In any case, this flyby could present an interesting opportunity for citizens astronomers around the globe to complement their Halloween plans, should the local weather be permitting!
Update, October 31
The large space rock that will zip past Earth this Halloween is most likely a dead comet that, fittingly, bears an eerie resemblance to a skull.
This image of asteroid 2015 TB145, a dead comet, was generated using radar data collected by the Arecibo Observatory in Puerto Rico. The radar image was taken on October 30, 2015, and the image resolution is 7.5 meters (25 feet) per pixel. Image credit: NAIC-Arecibo/NSF
Scientists observing asteroid 2015 TB145 with NASA's Infrared Telescope Facility (IRTF) on Mauna Kea, Hawaii, have determined that the celestial object is more than likely a dead comet that has shed its volatiles after numerous passes around the sun.
The belated comet has also been observed by optical and radar observatories around the world, providing even more data, including our first close-up views of its surface.
The first radar images of the dead comet were generated by the National Science Foundation's 305-meter (1 000-foot) Arecibo Observatory in Puerto Rico. The radar images from Arecibo indicate the object is spherical in shape and approximately 600 meters (2 000 feet) in diameter and completes a rotation about once every five hours.
"The IRTF data may indicate that the object might be a dead comet, but in the Arecibo images it appears to have donned a skull costume for its Halloween flyby," said Kelly Fast, IRTF program scientist at NASA Headquarters and acting program manager for NASA's NEO Observations Program.

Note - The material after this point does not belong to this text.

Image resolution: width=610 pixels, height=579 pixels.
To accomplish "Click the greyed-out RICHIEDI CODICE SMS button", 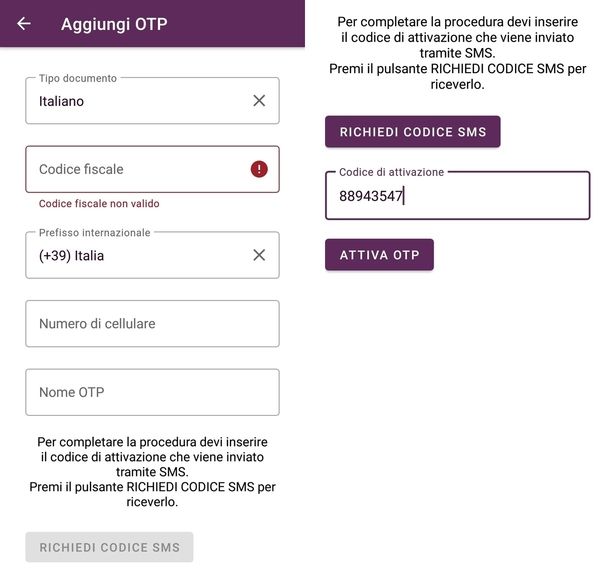I will (109, 547).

These first radar images from the Arecibo Observatory in Puerto Rico, indicate the near-Earth object is spherical in shape and approximately 600 meters (2 000 feet) in diameter. The radar images were taken on October 30, 2015, and the image resolution is 7.5 meters (25 feet) per pixel. Image credit: NAIC-Arecibo/NSF
Managed by the University of Hawaii for NASA, the IRTF's 3-meter (10 foot) telescope collected infrared data on the object. The data may finally put to rest the debate over whether 2015 TB145, with its unusual orbit, is an asteroid or is of cometary origin.
"We found that the object reflects about six percent of the light it receives from the sun," said Vishnu Reddy, a research scientist at the Planetary Science Institute, Tucson, Arizona. "That is similar to fresh asphalt, and while here on Earth we think that is pretty dark, it is brighter than a typical comet which reflects only 3 to 5 percent of the light. That suggests it could be cometary in origin - but as there is no coma evident, the conclusion is it is a dead comet."